Malawi continuously attests of its effort to promote adequate standard of health. As a party to the CRC, Malawi is committed to guarantee access to health care services and right to highest attainable standard of health, including combating child mortality, disease, and malnutrition (article 24 CRC). The Malawian constitutions provides that the State shall ensure “adequate health care, commensurate with the health needs of Malawian society, and international standards of health care”.

Focusing on children, article 23 of the Constitution provides that children are entitled to be protected from economic exploitation or any treatment, work, or punishment that is, or is likely to be harmful to their health (Constitution). One will notice, however, that the Constitution does not recognize child health as an autonomous right. Finally, several national laws contain provisions on the right to health of children, especially the Child Care, Justice, and Protection Act. Finally, the overall Malawi health system relies on the Public Health Act, adopted in 1948. While it has been amended on several occasions, it is considered to be outdated and unable to adequately face emerging issues (UNFPA, 2016).

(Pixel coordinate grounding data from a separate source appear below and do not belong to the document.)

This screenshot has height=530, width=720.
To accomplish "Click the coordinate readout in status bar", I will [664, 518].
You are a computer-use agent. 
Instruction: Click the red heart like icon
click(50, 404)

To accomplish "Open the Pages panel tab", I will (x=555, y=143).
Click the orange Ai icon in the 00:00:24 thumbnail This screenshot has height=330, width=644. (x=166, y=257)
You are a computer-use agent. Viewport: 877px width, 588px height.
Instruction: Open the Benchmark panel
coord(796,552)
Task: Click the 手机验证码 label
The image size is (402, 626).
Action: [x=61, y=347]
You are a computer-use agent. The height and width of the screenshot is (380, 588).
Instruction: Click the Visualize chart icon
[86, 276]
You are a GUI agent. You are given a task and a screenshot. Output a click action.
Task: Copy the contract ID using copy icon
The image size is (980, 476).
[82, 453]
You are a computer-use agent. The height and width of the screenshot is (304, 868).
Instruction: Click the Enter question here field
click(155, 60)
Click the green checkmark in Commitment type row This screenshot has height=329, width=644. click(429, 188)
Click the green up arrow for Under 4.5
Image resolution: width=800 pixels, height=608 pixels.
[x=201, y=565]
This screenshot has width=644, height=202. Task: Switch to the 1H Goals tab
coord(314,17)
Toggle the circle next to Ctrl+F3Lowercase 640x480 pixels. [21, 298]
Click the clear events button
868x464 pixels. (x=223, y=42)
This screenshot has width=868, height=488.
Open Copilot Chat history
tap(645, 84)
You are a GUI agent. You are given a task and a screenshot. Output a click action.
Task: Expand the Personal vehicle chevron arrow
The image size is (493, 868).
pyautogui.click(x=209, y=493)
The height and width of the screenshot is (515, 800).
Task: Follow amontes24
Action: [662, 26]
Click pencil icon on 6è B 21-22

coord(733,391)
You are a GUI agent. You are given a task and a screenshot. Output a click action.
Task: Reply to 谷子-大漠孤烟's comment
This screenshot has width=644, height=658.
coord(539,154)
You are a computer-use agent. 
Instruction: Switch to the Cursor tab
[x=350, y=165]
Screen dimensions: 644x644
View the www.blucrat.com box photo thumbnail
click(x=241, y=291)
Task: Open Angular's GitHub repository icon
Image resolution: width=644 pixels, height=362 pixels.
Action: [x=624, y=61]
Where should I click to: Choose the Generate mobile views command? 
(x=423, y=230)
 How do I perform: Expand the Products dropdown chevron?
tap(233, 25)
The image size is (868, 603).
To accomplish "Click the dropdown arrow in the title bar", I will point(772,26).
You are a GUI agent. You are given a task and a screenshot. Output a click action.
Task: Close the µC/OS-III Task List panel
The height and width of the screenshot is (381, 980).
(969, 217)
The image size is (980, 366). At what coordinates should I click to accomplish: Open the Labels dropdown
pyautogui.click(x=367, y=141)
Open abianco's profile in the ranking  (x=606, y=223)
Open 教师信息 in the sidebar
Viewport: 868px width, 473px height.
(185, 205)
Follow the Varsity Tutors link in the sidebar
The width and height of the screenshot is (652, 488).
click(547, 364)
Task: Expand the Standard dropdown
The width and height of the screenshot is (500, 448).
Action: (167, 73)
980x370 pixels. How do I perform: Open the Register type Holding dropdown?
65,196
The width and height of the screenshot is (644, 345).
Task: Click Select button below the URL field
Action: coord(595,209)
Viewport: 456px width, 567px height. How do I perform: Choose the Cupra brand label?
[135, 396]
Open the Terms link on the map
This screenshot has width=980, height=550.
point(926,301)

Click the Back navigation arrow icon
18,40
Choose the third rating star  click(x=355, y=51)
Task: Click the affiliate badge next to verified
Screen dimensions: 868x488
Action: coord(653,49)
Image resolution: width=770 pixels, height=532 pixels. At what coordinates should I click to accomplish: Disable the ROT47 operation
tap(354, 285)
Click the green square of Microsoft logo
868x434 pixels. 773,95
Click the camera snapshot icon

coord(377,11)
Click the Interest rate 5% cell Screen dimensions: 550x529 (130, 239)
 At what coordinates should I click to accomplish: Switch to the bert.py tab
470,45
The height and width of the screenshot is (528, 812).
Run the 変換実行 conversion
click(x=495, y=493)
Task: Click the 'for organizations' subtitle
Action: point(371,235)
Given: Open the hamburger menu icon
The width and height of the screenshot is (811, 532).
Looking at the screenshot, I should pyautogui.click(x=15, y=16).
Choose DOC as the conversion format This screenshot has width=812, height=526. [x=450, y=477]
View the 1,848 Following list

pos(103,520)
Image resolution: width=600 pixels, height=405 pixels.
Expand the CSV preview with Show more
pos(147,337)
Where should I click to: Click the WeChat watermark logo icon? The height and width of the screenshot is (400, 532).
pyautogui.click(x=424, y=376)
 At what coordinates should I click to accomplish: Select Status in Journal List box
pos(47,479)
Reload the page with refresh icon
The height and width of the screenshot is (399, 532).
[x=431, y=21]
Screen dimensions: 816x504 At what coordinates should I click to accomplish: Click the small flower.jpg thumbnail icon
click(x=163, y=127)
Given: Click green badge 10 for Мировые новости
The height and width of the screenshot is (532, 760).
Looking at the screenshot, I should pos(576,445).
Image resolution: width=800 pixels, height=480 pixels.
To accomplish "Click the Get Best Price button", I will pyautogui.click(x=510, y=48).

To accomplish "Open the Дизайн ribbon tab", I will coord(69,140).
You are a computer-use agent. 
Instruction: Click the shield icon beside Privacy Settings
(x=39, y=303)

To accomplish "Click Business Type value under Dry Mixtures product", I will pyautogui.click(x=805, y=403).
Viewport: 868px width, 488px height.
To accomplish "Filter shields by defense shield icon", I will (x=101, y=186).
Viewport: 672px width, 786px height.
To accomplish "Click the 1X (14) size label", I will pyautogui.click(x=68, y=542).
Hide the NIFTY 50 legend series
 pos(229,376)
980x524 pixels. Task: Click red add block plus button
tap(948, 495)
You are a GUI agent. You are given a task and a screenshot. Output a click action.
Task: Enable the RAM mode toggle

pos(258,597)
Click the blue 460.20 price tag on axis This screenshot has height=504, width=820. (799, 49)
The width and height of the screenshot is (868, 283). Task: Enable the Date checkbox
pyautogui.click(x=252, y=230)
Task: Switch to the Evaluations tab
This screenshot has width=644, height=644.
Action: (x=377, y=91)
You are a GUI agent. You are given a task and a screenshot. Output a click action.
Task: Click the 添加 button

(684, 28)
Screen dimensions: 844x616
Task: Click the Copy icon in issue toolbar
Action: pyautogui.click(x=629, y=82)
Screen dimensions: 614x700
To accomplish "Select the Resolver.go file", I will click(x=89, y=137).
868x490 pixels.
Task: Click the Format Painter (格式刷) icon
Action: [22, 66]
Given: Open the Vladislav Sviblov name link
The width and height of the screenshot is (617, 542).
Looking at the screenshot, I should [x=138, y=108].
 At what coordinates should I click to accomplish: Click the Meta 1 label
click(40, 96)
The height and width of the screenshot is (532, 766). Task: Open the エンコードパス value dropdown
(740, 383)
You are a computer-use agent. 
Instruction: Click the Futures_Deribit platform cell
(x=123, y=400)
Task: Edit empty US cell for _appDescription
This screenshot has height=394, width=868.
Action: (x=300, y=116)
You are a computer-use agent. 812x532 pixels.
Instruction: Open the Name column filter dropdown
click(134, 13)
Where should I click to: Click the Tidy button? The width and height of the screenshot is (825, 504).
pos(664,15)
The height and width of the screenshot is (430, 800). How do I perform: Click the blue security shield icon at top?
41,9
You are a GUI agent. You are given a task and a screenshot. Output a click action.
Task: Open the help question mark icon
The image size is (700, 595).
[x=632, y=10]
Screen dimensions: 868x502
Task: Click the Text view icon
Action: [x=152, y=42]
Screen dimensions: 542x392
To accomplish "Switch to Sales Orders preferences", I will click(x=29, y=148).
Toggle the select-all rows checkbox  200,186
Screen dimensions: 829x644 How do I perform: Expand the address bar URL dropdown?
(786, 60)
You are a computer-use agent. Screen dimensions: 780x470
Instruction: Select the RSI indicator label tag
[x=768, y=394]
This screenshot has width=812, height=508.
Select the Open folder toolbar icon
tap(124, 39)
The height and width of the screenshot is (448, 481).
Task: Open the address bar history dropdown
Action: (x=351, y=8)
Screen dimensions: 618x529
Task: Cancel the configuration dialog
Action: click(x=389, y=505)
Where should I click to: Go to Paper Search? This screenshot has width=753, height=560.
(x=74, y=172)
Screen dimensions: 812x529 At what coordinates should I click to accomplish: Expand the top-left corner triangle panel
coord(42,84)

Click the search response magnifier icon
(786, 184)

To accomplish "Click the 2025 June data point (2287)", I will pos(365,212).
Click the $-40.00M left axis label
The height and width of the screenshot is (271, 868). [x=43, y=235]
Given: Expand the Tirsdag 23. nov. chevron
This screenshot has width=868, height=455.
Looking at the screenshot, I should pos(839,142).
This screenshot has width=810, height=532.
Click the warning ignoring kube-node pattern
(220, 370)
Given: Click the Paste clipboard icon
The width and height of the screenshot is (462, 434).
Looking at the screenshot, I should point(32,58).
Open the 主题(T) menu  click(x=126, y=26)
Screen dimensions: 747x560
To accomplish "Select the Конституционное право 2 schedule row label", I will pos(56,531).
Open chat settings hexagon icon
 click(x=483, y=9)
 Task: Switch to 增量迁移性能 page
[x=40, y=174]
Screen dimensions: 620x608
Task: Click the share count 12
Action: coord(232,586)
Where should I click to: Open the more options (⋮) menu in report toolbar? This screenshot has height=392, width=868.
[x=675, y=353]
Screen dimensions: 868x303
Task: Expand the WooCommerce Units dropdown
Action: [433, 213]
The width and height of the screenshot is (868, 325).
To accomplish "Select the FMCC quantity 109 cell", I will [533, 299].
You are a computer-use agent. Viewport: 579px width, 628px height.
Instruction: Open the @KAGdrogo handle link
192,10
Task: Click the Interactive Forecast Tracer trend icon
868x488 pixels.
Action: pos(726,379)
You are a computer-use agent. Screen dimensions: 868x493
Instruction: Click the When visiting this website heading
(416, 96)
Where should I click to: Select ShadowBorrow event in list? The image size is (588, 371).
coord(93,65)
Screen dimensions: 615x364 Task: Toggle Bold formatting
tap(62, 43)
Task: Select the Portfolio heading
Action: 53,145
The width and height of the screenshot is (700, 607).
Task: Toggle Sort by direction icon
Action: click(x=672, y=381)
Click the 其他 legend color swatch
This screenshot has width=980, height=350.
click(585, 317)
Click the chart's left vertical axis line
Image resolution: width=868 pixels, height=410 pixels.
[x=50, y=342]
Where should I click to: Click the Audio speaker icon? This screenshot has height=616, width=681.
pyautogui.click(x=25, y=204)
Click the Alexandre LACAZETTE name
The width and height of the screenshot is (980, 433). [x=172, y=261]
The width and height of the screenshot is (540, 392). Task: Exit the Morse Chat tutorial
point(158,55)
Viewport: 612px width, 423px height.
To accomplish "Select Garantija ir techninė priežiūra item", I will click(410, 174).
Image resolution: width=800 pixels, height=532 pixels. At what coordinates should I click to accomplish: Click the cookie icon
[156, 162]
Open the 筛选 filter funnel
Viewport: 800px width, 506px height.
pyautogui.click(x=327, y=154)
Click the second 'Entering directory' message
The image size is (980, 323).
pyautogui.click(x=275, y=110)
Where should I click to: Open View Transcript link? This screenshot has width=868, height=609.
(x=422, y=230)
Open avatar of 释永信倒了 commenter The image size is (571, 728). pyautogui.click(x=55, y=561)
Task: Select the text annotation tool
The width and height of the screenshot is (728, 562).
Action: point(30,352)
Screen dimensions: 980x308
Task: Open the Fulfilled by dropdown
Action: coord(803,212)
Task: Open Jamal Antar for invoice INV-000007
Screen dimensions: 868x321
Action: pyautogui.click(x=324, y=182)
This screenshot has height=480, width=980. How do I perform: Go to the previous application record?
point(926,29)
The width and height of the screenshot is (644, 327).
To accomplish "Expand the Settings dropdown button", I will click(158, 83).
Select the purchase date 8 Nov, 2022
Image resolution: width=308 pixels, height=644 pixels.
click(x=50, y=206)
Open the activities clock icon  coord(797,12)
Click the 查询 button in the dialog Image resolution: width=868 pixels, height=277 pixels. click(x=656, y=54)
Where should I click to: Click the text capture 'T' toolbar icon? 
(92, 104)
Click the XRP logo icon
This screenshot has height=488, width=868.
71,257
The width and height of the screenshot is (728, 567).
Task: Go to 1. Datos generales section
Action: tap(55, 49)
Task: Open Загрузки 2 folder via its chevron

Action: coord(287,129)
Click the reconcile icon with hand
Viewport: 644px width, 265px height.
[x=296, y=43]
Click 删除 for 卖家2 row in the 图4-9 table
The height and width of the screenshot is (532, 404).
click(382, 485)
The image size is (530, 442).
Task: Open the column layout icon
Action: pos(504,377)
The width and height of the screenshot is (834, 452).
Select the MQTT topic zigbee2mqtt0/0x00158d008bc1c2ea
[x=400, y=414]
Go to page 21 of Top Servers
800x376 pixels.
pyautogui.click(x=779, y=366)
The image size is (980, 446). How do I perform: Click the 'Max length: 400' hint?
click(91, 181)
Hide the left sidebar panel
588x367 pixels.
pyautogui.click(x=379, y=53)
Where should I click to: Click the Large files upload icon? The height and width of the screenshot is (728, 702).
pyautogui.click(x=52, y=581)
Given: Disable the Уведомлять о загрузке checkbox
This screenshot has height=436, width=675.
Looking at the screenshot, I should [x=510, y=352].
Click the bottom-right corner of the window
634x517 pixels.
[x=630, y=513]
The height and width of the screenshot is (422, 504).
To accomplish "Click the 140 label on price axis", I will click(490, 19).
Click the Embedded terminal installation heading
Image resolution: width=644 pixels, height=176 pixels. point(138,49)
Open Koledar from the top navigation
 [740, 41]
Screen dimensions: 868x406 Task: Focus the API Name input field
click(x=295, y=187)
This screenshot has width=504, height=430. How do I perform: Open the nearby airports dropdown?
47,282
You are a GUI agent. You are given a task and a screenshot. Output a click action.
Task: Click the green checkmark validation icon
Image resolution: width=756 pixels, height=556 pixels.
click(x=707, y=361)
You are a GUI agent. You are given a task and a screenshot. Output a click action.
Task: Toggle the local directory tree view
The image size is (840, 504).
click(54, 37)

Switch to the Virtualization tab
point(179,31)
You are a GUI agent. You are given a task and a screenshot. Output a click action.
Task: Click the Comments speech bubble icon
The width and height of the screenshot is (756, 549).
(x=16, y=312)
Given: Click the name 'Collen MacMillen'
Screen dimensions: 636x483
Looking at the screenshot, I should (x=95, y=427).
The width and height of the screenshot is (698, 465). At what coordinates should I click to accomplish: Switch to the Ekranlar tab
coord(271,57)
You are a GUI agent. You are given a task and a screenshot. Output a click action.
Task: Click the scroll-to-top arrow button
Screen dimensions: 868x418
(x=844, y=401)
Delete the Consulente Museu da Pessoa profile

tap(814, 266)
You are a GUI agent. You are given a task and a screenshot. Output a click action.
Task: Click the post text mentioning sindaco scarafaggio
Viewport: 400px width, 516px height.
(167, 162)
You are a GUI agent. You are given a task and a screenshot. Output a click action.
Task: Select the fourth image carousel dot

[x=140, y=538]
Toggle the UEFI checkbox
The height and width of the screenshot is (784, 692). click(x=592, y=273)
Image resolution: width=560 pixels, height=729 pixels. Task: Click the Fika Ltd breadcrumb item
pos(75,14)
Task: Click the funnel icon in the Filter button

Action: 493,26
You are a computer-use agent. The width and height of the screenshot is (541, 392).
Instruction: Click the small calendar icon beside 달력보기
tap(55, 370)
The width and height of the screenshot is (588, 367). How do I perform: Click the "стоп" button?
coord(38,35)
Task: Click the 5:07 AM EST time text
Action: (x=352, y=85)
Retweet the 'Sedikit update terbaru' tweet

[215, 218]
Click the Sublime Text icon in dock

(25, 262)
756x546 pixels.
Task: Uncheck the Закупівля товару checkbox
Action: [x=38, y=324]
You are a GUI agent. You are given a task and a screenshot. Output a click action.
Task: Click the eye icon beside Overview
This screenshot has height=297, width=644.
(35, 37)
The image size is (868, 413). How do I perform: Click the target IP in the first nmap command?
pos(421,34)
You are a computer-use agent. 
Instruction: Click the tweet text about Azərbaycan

One specificity of the Malawian health system is its decentralized format. As such, many health-related functions are devolved to district, which leads to disparities in accessible health facilities and treatments. Furthermore, while the higher classes of the population seek treatment in private facilities, healthcare is supposed to be free in all government facilities. There has been increased agreements between the government and Christian Health Association of Malawi (CHAM) to provide child health services throughout the territory. While initially these services were private, the District Health Offices have entered into agreements with the CHAM to provide free child health services (Pattnaik, 2018).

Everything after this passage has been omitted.